This ability to deliver accuracy as well as diversity is one of ReAgent’s most important benefits. Without it, the suggestions presented to someone could become narrow and devoid of exploration, such as product recommendations that are effectively identical to someone’s purchase history or a steadily smaller list of suggested stickers. ReAgent helps produce suggestions that are more varied, while still remaining generally relevant. And that same approach to diversity can be applied to research projects, including those that don’t involve recommendations but whose results could benefit from a platform that encourages exploration.

The future of ReAgent and AI-based reasoning systems

Although reasoning systems are in wide use across many industries, the use of RL and other ML-based techniques to move toward more personalized reasoning has been slowed by a lack of universal development tools. ReAgent provides those tools and is part of our continued investment in the open science and resources accelerating the deployment of systems that make more relevant decisions.

Our immediate plans for ReAgent are to continue using ML to improve personalization within Facebook services, replacing handwritten rules or broader reasoning, for example, with more relevant feedback-based predictions for what kinds of content should be surfaced for a given person.
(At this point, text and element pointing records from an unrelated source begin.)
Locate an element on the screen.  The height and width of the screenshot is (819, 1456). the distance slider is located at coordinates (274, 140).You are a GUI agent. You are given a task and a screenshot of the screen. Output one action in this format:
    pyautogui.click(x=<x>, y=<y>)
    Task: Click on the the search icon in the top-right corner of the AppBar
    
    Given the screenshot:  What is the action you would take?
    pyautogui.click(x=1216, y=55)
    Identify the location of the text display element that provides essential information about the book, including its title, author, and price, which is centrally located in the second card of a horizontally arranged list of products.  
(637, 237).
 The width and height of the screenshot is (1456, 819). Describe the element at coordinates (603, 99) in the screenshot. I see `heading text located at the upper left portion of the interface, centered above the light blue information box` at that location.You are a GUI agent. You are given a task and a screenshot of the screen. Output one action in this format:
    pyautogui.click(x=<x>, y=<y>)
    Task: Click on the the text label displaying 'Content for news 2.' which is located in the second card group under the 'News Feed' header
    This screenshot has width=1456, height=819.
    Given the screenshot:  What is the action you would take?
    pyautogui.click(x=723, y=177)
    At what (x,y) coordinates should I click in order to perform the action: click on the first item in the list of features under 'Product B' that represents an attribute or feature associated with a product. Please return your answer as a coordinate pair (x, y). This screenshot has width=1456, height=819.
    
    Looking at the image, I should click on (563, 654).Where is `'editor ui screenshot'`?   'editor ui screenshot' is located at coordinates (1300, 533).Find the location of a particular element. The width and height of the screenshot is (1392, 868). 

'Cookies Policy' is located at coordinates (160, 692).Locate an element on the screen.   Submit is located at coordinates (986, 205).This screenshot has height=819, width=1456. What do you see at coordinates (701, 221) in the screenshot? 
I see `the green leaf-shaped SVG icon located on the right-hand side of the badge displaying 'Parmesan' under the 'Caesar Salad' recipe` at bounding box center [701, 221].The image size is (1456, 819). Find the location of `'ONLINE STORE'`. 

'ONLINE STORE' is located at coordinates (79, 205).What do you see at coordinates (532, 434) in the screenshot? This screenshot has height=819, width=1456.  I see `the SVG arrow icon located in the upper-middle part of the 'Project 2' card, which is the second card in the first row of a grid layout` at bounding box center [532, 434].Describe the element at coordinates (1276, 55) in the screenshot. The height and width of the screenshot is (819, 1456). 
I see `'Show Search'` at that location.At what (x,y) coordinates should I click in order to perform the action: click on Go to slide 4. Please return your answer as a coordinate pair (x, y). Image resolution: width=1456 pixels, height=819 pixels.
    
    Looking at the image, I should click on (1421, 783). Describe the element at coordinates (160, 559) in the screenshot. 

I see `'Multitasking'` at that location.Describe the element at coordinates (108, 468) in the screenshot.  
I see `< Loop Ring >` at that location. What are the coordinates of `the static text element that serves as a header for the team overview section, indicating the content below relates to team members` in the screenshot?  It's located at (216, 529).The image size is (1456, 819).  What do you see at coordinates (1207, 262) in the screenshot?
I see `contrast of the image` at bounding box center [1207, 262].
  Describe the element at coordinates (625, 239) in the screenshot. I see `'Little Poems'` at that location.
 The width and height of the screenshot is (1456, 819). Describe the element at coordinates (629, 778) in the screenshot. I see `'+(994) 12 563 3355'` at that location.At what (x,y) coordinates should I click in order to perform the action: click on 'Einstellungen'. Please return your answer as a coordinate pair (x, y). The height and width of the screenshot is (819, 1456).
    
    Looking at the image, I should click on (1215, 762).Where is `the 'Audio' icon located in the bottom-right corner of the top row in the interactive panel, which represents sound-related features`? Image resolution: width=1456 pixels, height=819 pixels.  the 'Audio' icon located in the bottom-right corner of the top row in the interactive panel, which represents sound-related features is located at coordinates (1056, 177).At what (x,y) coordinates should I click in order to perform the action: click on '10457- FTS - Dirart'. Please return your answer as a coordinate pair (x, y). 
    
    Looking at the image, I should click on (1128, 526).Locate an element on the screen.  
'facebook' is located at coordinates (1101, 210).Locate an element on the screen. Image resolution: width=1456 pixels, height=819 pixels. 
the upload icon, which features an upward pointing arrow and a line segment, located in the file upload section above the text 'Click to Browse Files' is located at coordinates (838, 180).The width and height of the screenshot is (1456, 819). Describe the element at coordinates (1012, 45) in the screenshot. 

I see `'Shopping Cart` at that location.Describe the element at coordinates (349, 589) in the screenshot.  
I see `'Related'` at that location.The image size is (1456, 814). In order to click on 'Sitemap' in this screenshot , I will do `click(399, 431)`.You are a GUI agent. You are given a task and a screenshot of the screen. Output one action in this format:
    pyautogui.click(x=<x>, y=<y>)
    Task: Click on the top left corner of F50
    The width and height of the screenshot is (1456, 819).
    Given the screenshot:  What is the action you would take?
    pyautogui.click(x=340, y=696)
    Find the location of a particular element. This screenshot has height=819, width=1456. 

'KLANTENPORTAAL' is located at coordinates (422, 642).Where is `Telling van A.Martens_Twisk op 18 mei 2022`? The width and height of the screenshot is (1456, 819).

We also plan to make what’s now the most accessible end-to-end platform for building and using decision-based systems even more accessible, by adding documentation related to deploying the RSP to cloud services, such as Microsoft Azure. This expanded compatibility will further democratize the use of RL in production and expand the AI community’s understanding of how models can improve their ability to make and assess decisions, including in real time. Such advances could impact everything from e-commerce systems to developer infrastructure, including potentially enabling engineers to build multiple versions of a website and explore the impact of changes before deploying them.

In the long term, however, ReAgent has the potential to become the platform of choice for anyone creating models that make decisions, and evaluating those policies before and during deployment. WIth its versatility and end-to-end development tools, this platform could catalyze the use of large-scale personalized reasoning for cutting-edge research in a variety of AI fields, while also powering automated reasoning systems that firms use around the world.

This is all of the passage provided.